The Geometry of Zero-Determinant Strategies

TL;DR

This paper explores the geometric structure of Zero-Determinant strategies in the iterated Prisoner's Dilemma, revealing new insights into their classification, stability, and influence on cooperation through geometric analysis.

Contribution

It provides the first detailed geometric analysis of ZD strategies, linking their parameterizations to strategic stability and cooperation dynamics.

Findings

Equalizer strategies form a hyperplane that is a critical equilibrium manifold.

The hyperplane acts as a separatrix for cooperation regions.
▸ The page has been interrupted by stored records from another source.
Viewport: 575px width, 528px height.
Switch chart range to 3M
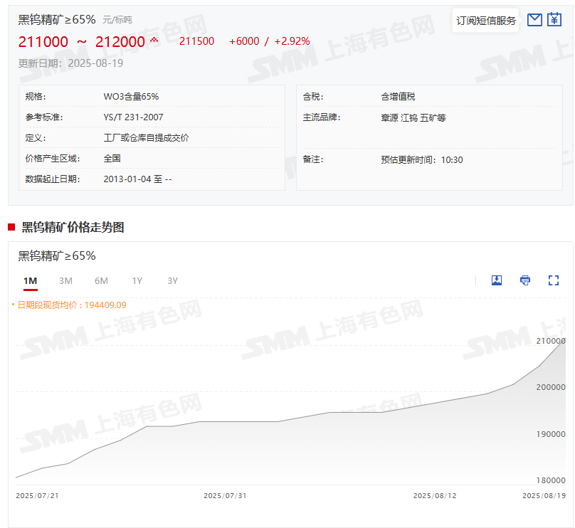pos(65,281)
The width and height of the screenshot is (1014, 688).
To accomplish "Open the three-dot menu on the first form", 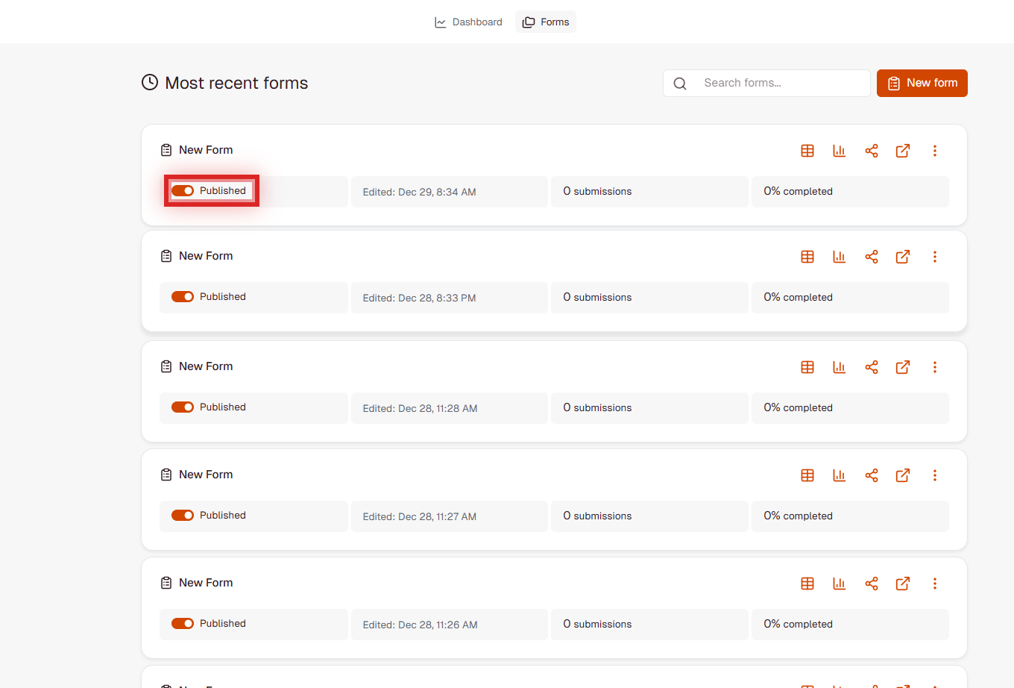I will click(x=934, y=150).
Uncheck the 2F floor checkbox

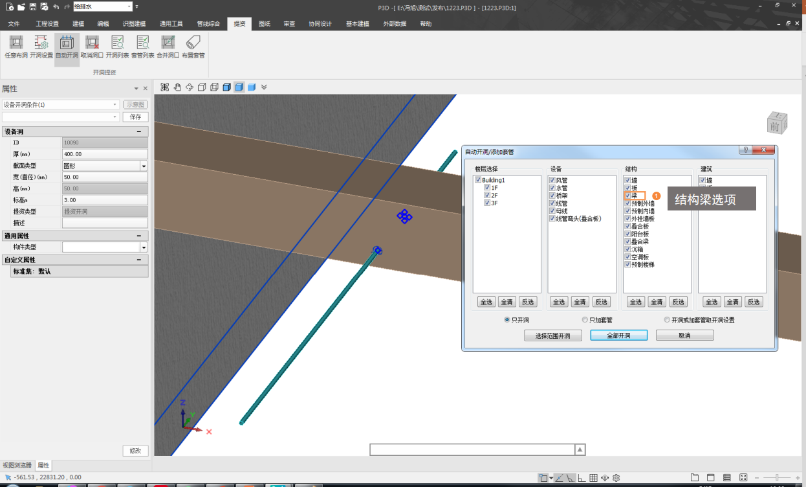point(487,195)
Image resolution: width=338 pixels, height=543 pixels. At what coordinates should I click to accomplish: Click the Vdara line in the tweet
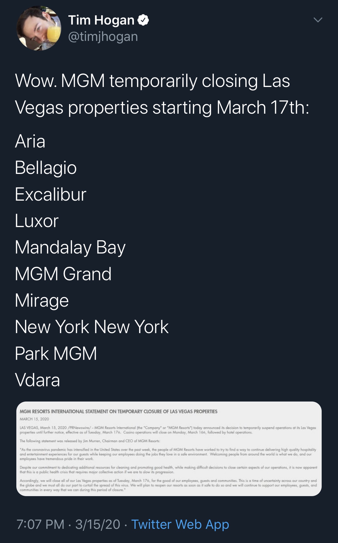click(38, 380)
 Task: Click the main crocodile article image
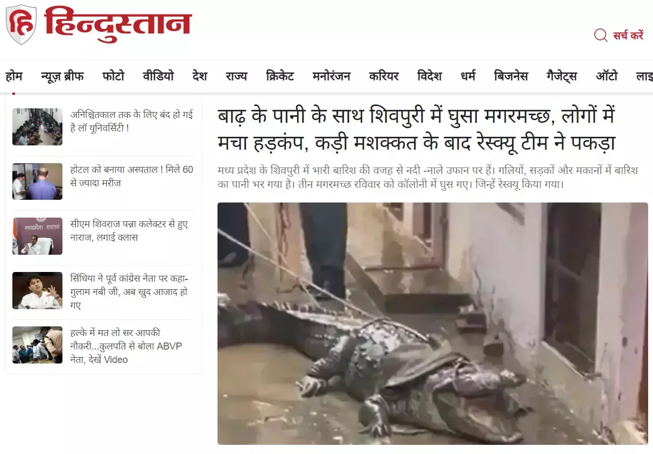click(433, 324)
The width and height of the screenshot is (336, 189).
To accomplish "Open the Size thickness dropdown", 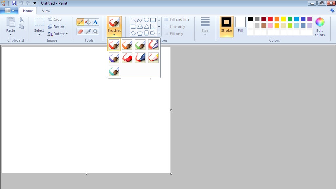I will [x=205, y=26].
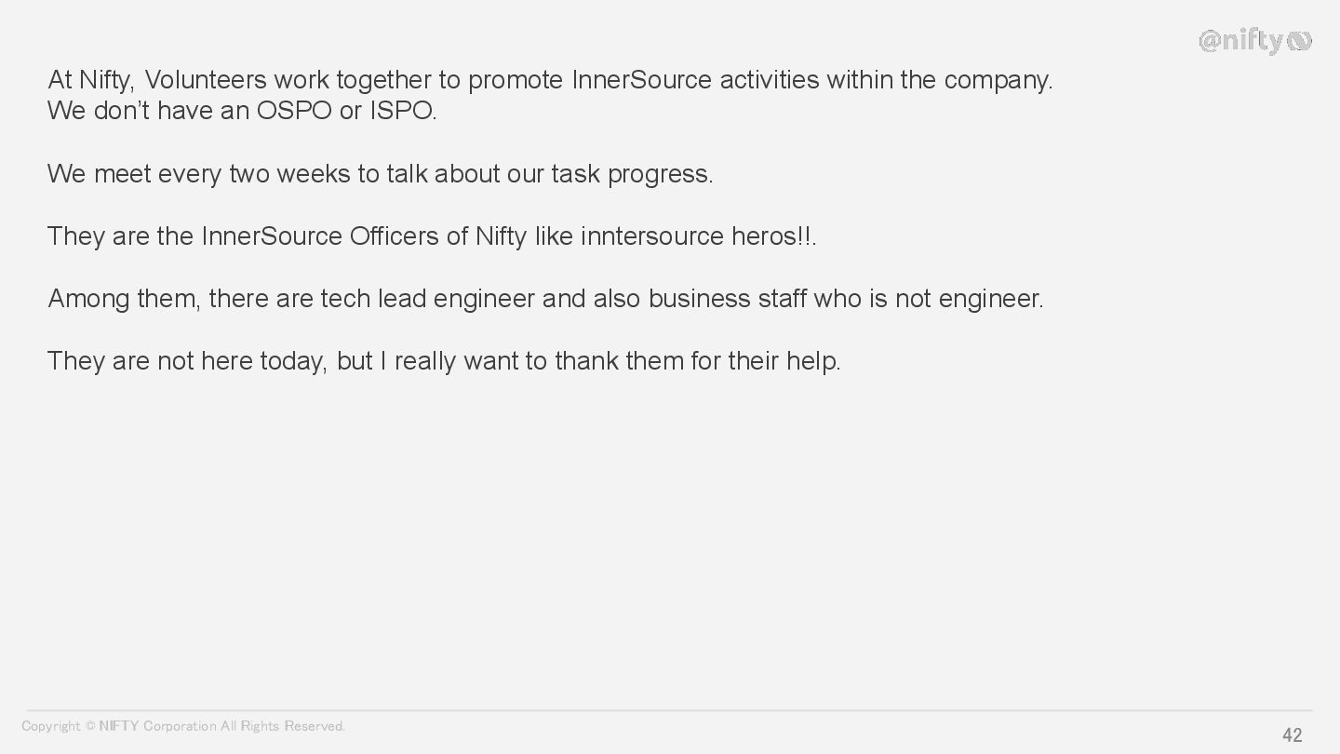Click the word 'ISPO.'
The width and height of the screenshot is (1340, 754).
[403, 111]
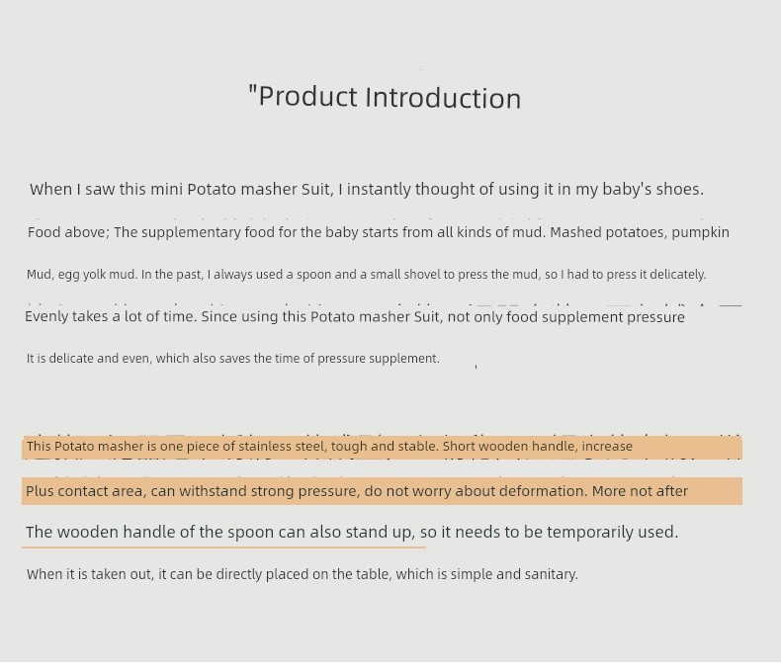
Task: Click the words "Short wooden handle, increase"
Action: pyautogui.click(x=538, y=447)
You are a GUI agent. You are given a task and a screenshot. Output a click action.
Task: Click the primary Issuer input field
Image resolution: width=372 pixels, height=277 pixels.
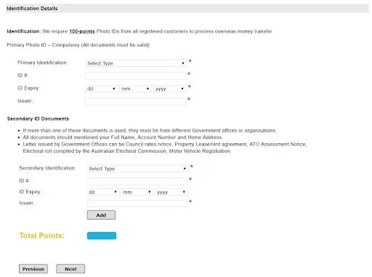(136, 101)
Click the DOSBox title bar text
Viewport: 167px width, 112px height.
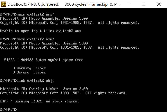[x=63, y=4]
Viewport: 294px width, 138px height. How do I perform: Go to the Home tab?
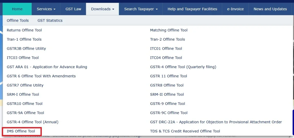coord(17,9)
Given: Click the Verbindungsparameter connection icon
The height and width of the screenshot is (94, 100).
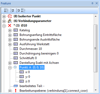Looking at the screenshot, I should pyautogui.click(x=10, y=21).
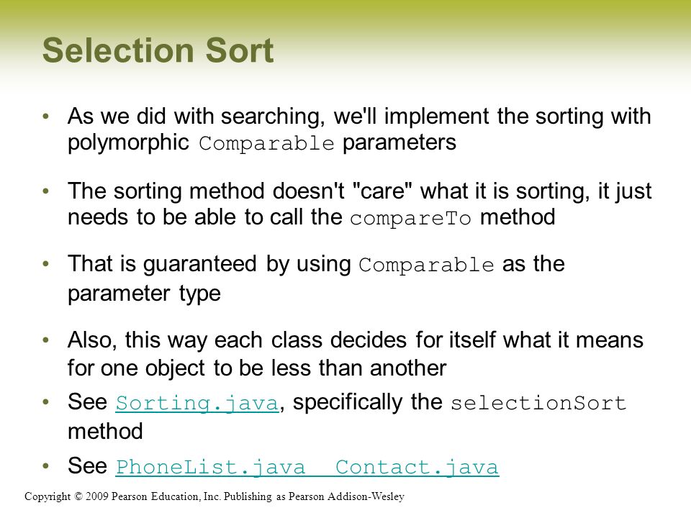The image size is (691, 518).
Task: Click the word 'method' under Sorting.java
Action: pos(105,431)
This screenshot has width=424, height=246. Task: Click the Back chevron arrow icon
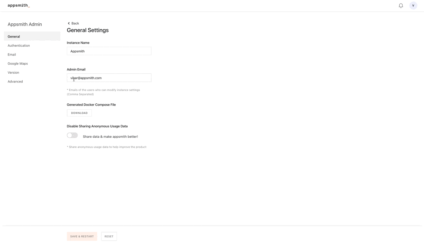69,23
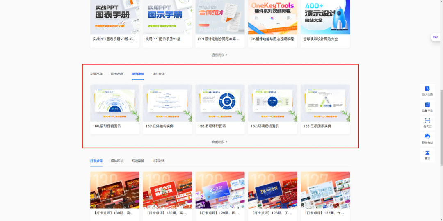Open the 158.五项环形图示 course thumbnail
Viewport: 443px width, 221px height.
pyautogui.click(x=220, y=103)
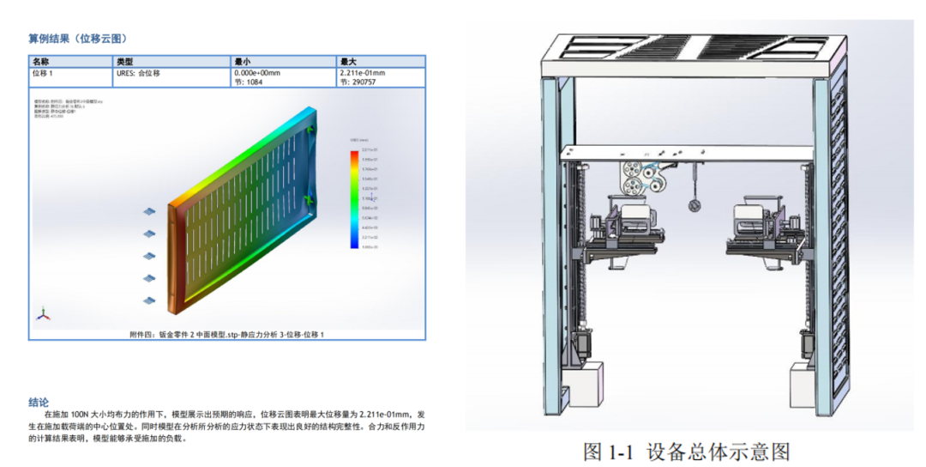Click the topmost blue load arrow symbol
Screen dimensions: 926x467
click(148, 210)
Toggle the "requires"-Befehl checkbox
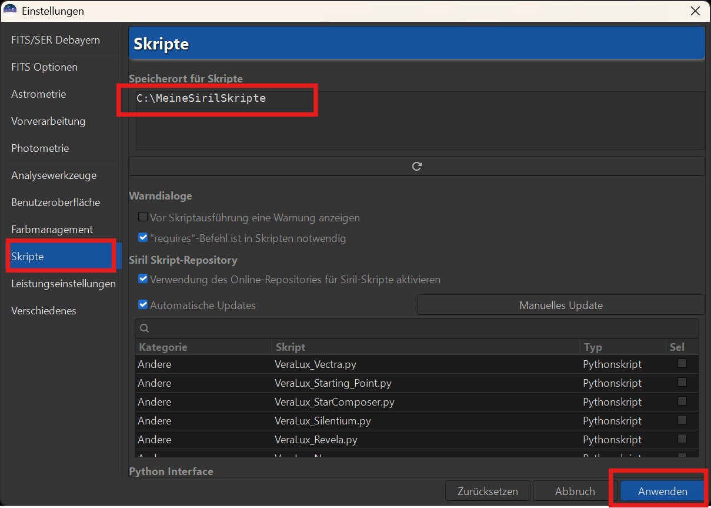The width and height of the screenshot is (711, 508). 143,238
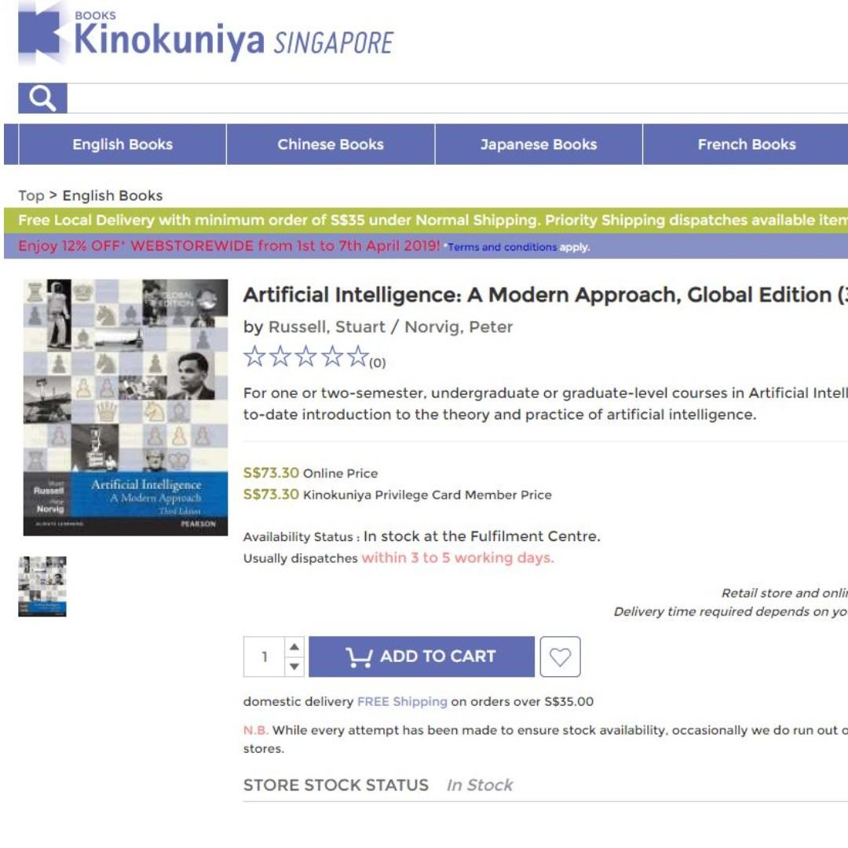The height and width of the screenshot is (848, 848).
Task: Click the Kinokuniya logo icon
Action: coord(39,33)
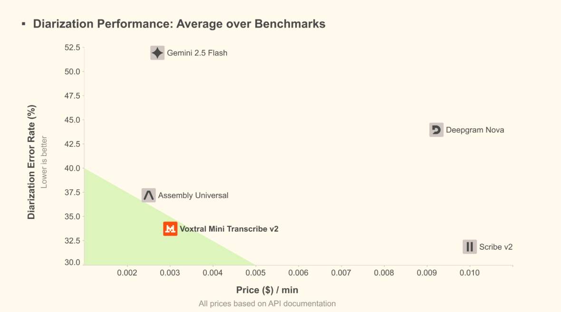Click the 52.5 y-axis tick label

[72, 47]
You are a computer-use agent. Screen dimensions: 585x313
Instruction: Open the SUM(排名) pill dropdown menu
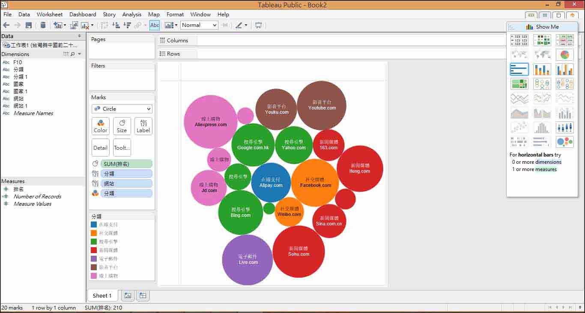coord(148,163)

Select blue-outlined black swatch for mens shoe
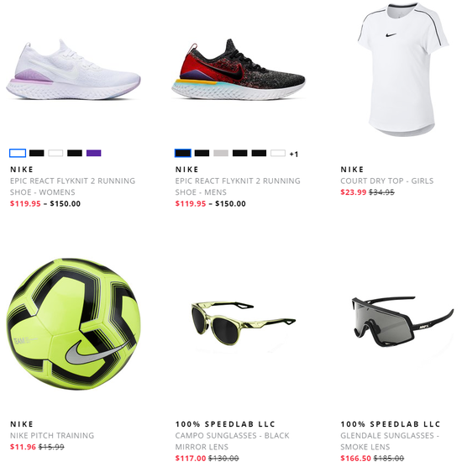[182, 153]
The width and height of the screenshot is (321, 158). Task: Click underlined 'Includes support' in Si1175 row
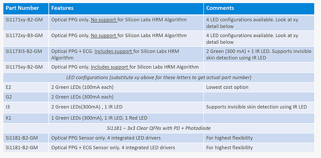tap(110, 67)
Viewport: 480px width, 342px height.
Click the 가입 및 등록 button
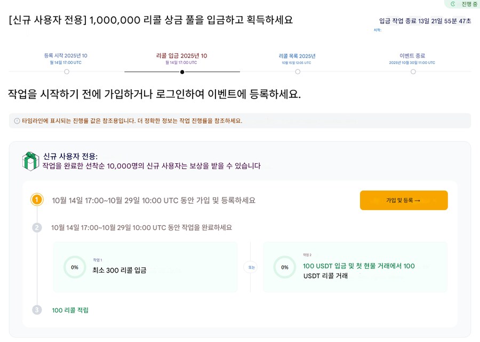[404, 201]
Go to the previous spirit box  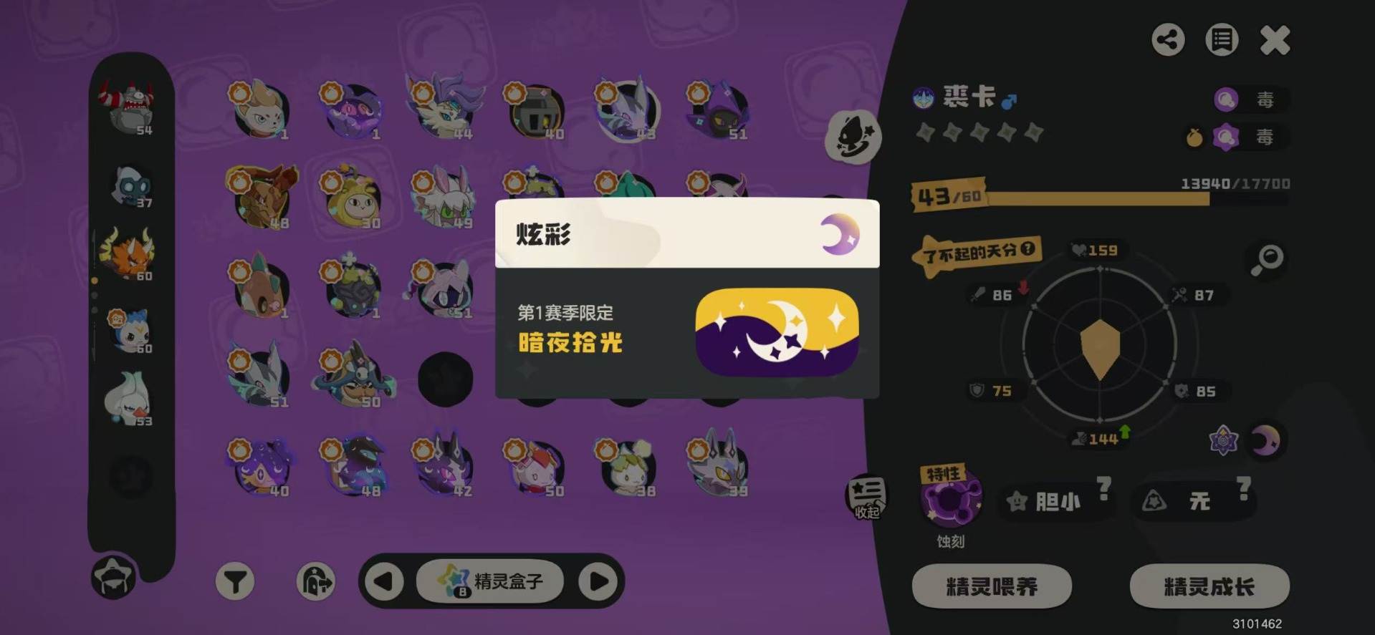click(x=384, y=581)
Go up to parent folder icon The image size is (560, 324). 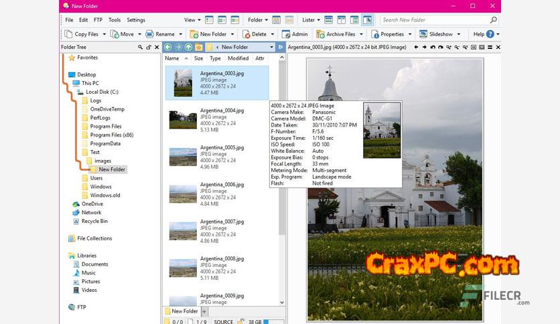click(189, 48)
The geometry explains stability and strategic influence of ZD strategies.

Abstract

The advent of Zero-Determinant (ZD) strategies has reshaped the study of reciprocity and cooperation in the iterated Prisoner's Dilemma games. The ramification of ZD strategies has been demonstrated through their ability to unilaterally enforce a linear relationship between their own average payoff and that of their co-player. Common practice conveniently represents this relationship by a straight line in the parametric plot of pairwise payoffs. Yet little attention has been paid to studying the actual geometry of the strategy space of all admissible ZD strategies. Here, our work offers intuitive geometric relationships between different classes of ZD strategies as well as nontrivial geometric interpretations of their specific parameterizations. Adaptive dynamics of ZD strategies further reveals the unforeseen connection between general ZD strategies and the so-called equalizers that can set any co-player's payoff to a fixed value. We show that the class of equalizers forming a hyperplane is the critical equilibrium manifold, only part of which is stable. The same hyperplane is also a separatrix of the cooperation-enhancing region where the optimum response is to increase cooperation for each of the four payoff outcomes. Our results shed light on the simple but elegant geometry of ZD strategies that is previously overlooked.